Today, many fathers are intimately involved with their children from the moment of birth, and they delight in sharing in the playful and tender nurturing that once was the province of women. As men become more involved in raising children, most prefer fewer, deeper parenting relationships rather than offspring who are “cheaper by the dozen.” With the economic and educational landscape shifting, most also prefer to start having children later than our ancestors did.
But as traditional family structures have declined, fatherhood has also become more precarious. Single young men are getting drawn into parenthood by default rather than by design. When pregnancy comes early or unexpectedly, a man’s life plans may be derailed—either because of the responsibility he personally feels or because modern paternity tests mean he is on the hook to help support his offspring even when the timing is bad and circumstances make it hard to be a part of his child’s life in the way he might desire.
In other words, the social, emotional and financial costs to men of surprise pregnancy have gone up dramatically, while the options men have to manage their fertility are stuck in the 1920s. Condoms may be the best technology available for preventing sexually transmitted infections, but from the standpoint of fertility management they are almost a century out of date! If cars had advanced as much as condoms in the same time period, we’d all still be driving the Model T—or the once thrilling Model A.
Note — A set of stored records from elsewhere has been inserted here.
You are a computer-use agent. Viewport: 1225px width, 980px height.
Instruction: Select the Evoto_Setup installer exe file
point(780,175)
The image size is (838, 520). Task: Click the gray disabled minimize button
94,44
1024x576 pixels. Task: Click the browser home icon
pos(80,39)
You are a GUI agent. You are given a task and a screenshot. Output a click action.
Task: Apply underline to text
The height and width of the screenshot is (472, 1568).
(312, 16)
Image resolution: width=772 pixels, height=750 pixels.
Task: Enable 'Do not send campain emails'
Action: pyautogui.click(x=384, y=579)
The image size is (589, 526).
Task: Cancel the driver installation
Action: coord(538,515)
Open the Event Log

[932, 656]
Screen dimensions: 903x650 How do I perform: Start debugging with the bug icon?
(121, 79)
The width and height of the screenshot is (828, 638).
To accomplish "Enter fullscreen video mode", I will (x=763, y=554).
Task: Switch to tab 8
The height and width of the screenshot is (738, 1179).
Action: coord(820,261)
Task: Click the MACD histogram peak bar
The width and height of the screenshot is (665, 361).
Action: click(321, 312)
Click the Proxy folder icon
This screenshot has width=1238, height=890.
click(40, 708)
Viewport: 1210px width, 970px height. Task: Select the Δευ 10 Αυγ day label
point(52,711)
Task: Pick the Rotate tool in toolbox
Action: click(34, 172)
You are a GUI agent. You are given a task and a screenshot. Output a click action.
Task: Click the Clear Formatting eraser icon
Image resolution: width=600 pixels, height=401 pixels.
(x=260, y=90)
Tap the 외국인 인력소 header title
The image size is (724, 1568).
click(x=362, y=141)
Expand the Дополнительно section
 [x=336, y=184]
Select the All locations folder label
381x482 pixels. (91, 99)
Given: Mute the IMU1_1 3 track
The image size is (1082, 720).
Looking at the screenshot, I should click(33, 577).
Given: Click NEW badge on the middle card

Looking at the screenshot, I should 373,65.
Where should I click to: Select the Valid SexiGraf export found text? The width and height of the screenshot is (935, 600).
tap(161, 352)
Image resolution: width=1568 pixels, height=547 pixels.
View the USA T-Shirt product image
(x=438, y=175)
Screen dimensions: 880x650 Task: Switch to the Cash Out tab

Men, women, and children all pay the price for this ridiculous state of affairs. The difference between an annual failure rate of 1 in 6 (male condoms) vs. 1 in 2000 (female implant) is outrageous.
Here are five reasons why it’s long past time we all demanded better:
1. Mutual consent and intent. If one thing belongs to each of us as individuals, it is our own body, and that includes our body’s ability to make babies. In an ideal world, each person owns his or her own genetic code, and whenever a child gets created through the recombination of DNA from two people, that requires the active consent of both parties. This is true whether the fertilized egg was formed through sex or some kind of assisted reproductive technology.
If our ancestors wanted sex, they had to accept the risk of pregnancy as part of the package. To ensure that children were born into secure families, cultures evolved strict rules about who could have sex when and claimed these rules were from gods. Sexual intimacy, family formation, and childbearing were intimately bound together.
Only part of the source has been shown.